# 本文抜粋:
● ● ● ● ● ● ●

2024年1月16日火曜日

浅田彰へのインタビューを読む

 

<私は もっぱら言葉的なものから成る環境と文化の中で、生まれ育ち、教育された わたしは、自分を規制しているその条件から、自分を解放するために、描く>(1994.9)


 図書館でコピーをとろうとしたのだが、著作権があるので、そのインタビュー記事全文はコピー申請できないと言われたので、館内閲覧だけですました。ので、引用的なものは、記憶による。


浅田彰の久しぶりのインタビューが文芸誌『新潮』「アイデンティティ・ポリティクスを超えて」(2024.2月号)に乗っているのを新聞広告で知って、読んでみた。世界情勢的なものは、田中康夫との対談を、スマホニュースで、たまに目を通していた。が、情勢確認程度な話なので、いつしかそれもなくなっていた。

 

が今回、思想的な水準の話になるのだろうと、図書館で読んでみることにしたのだ。が、『構造と力』の文庫化にあたるその件についての話であるためか、あるいは、やはりネット時勢になっているためか、当たり障りのない言い方になっているように思われ、私が若いころのような、啓発的な勉強にはならなかった。

 

が、いくつか、私にとって、問題意識が重なってきたところをメモしておこうと思った。

 

まず一つ目は、「承認」ということ。

 

確かに誰もが表現してもいいしできることだとはいえ、やはり水準というものはあるので、そこには精神分析でいう「去勢」は必要だろう、たとえば、柄谷行人にとってはアメリカでのポール・ド・マンからのVサインの合図が知的水準の「承認」だったろう。ネット上の「いいね」レベルの「承認」を「去勢」していく必要性もあるだろう、というような発言。

● ● ● ● ● ● ●

# 項目一覧:

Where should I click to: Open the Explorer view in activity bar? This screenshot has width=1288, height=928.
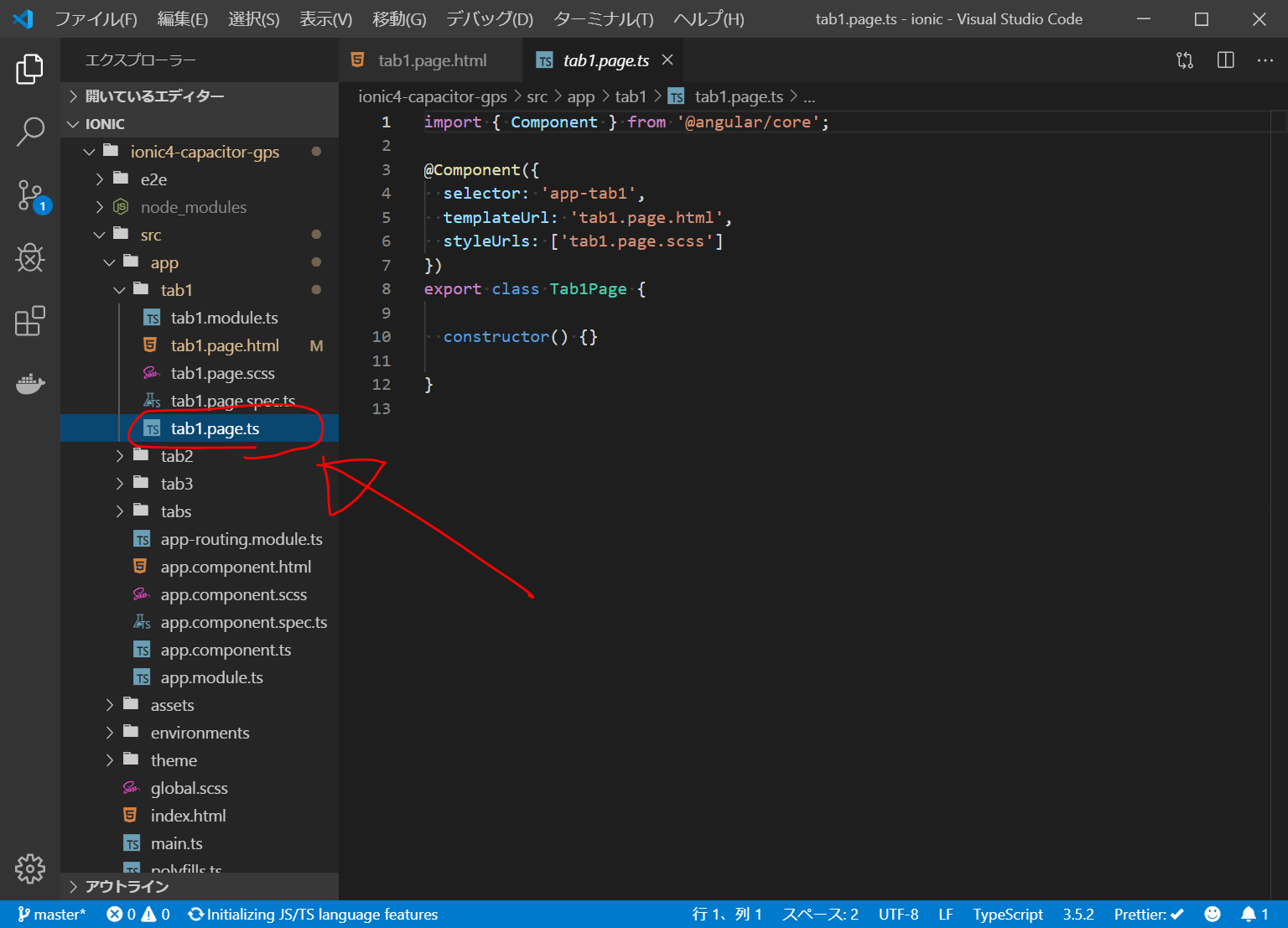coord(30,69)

● ● ● ● ● ● ●

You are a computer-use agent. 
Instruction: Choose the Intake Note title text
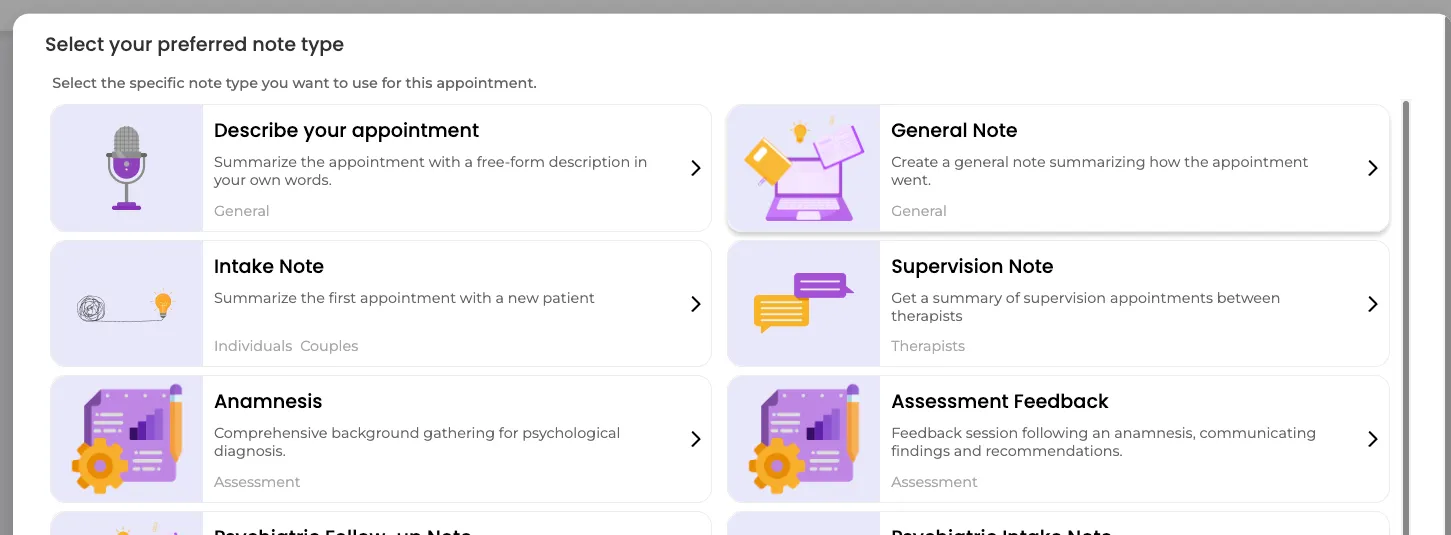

● ● ● ● ● ● ●

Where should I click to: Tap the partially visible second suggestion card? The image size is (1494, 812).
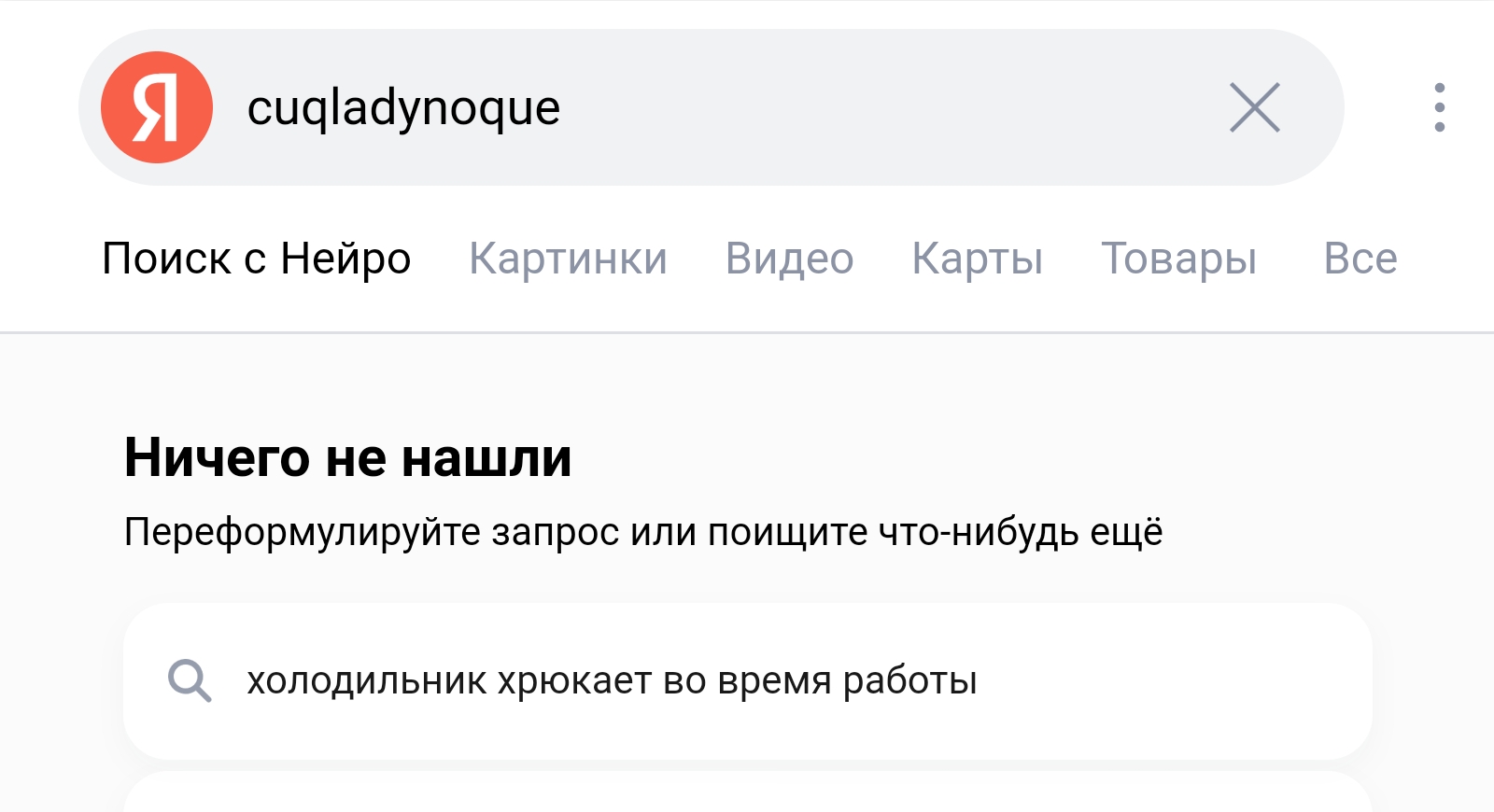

● ● ● ● ● ● ●

# 課題:
浅田彰のインタビューを読んだ記録について、次の問いに答えよ。
1. インタビューが載った文芸誌の名前と号は何か。
2. 図書館で記事全文のコピーを申請できなかったのはなぜか。
3. 柄谷行人にとって知的水準の「承認」だったろうとされているものは何か。

# 解答:
1. 『新潮』2024年2月号。
2. 著作権があるため。
3. アメリカでのポール・ド・マンからのVサインの合図。